- Do this -
Pick out each line in the entries below that contains the word "Select", and copy those lines.

- Provided data -
----------

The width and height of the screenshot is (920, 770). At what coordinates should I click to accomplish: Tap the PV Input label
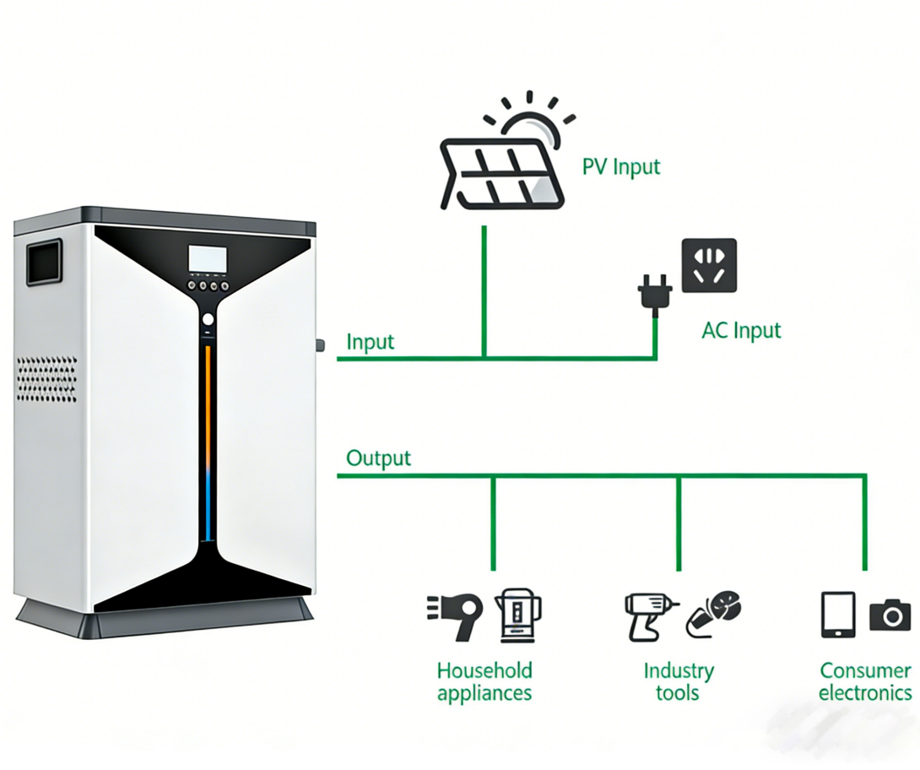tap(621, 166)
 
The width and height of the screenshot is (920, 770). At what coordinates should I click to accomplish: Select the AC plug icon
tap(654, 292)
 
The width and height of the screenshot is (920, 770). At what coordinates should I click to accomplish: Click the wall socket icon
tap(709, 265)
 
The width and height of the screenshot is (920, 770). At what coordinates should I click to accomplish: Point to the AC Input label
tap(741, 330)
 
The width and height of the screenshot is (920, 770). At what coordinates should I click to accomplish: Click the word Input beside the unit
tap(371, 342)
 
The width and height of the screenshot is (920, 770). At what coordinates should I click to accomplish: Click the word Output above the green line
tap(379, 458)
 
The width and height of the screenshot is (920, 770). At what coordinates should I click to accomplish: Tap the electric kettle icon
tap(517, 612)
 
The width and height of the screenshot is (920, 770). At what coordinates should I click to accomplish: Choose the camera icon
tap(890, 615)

----------

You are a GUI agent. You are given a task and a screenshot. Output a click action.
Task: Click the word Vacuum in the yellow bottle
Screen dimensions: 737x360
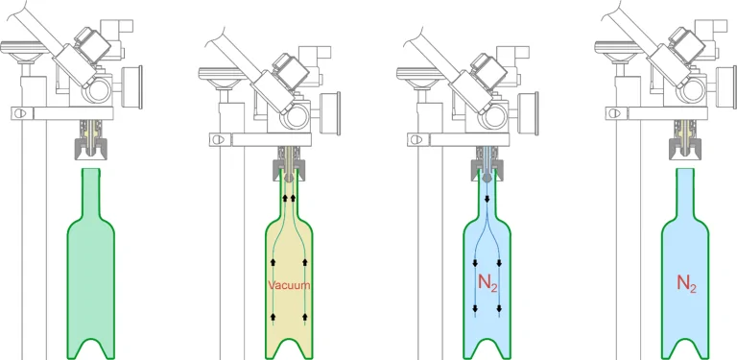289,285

----------

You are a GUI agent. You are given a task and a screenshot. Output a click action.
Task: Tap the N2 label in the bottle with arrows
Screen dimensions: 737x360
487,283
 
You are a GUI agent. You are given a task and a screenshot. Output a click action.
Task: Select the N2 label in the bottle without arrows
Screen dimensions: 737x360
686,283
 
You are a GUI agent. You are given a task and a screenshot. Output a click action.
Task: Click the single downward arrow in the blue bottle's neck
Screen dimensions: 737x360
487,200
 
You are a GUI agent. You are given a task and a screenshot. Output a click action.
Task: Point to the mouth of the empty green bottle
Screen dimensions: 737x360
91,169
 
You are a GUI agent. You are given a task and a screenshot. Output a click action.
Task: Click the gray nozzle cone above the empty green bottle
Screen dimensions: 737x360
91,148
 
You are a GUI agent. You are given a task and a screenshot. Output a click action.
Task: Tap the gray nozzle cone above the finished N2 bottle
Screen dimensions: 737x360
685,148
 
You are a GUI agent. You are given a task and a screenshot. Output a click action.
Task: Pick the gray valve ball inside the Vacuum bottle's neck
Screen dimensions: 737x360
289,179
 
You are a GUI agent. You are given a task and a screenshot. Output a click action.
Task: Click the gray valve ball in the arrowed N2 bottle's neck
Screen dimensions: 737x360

----------

- Result for this task -
The width and height of the screenshot is (920, 770). At what coordinates should I click to accomplish: Select the AC plug icon
Task: Select the N2 label in the bottle without arrows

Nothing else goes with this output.